■ **RAW DATA**
═══

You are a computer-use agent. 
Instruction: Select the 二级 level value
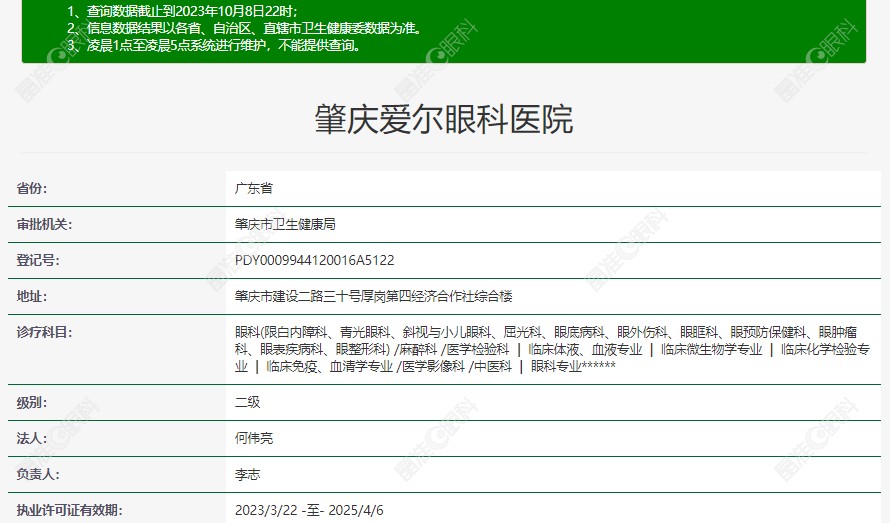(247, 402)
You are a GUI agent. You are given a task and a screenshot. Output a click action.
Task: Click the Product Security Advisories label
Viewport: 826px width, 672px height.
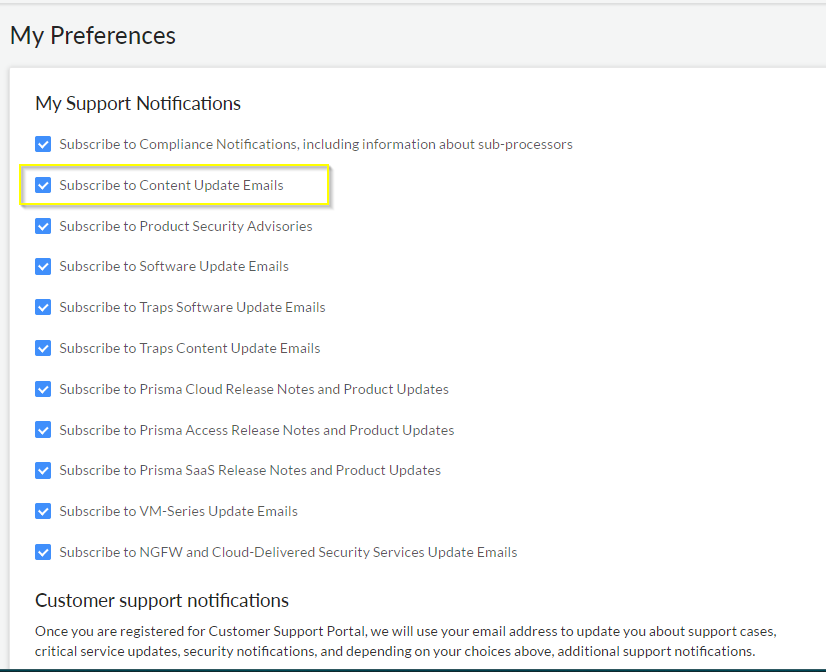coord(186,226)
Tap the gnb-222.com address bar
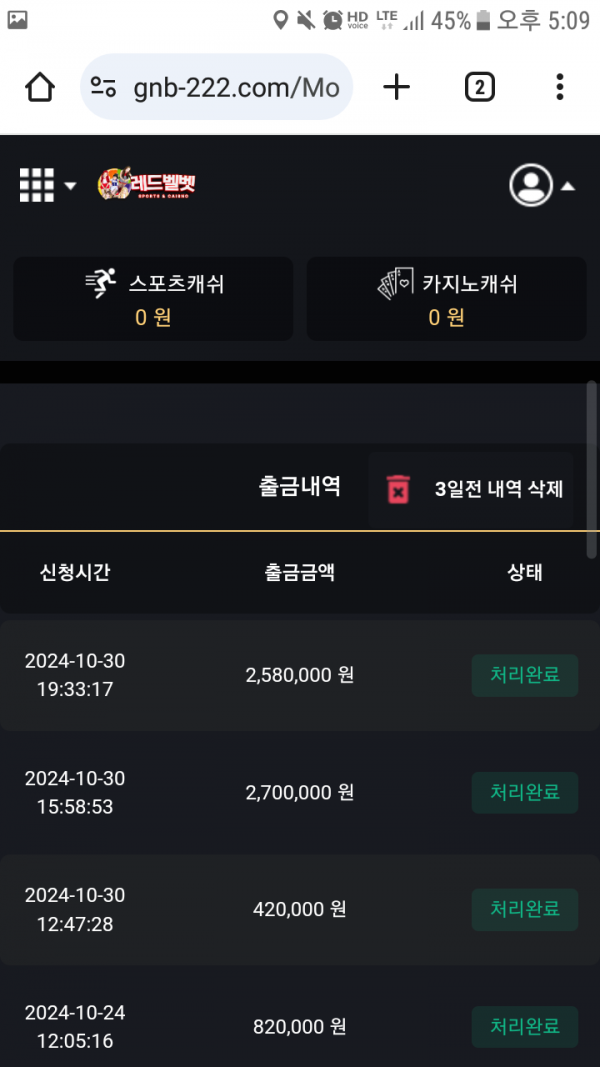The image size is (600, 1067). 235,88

═══

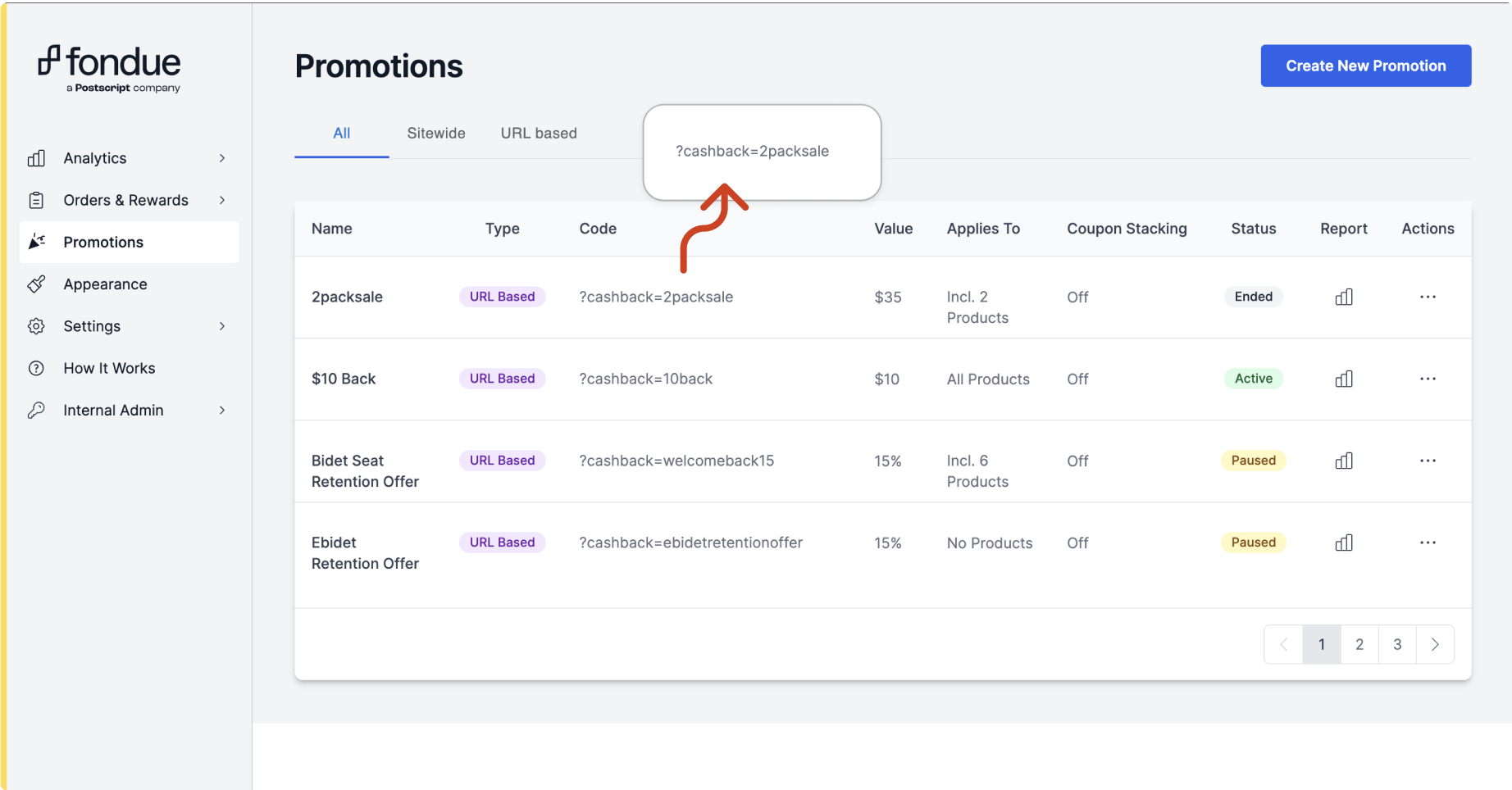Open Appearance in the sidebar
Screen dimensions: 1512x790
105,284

═══

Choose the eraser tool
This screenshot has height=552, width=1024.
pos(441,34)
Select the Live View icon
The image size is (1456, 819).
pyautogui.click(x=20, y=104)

═══

■ **TASK REQUIREMENTS**
Find each line in the records above that contains "agent", and copy it.

■ **TASK SOLUTION**
You are a computer-use agent. 
You are a GUI agent. You are given a task and a screenshot. Output a click action.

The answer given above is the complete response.